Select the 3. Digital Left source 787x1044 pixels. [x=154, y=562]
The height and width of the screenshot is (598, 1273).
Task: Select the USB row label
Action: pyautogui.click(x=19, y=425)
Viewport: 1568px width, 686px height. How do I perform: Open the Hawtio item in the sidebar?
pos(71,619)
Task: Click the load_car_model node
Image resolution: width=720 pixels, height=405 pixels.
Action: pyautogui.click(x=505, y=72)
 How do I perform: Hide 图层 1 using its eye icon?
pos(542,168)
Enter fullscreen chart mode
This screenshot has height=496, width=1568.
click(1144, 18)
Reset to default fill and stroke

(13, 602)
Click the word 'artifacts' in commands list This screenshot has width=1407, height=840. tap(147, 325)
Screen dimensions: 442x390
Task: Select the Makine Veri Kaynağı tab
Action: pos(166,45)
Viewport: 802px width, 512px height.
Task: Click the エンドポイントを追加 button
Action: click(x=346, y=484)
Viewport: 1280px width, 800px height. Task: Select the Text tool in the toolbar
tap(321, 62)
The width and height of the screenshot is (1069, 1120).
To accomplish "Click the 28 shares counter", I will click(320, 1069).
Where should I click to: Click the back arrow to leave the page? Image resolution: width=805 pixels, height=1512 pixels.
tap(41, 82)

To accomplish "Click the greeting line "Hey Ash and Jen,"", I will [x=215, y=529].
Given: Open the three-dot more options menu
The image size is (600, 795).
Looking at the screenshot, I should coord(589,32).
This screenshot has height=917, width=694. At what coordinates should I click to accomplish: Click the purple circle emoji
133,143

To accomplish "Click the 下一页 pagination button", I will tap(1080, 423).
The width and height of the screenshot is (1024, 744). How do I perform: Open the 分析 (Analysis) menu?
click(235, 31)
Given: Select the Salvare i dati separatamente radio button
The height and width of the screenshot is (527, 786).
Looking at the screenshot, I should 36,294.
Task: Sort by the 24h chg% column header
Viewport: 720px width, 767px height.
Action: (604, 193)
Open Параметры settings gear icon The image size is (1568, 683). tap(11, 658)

++++++

-- The exercise --
State how many lines in the rows above contain the string "This", counting case as significant, and reply with the number alone.

-- Output of the exercise --
3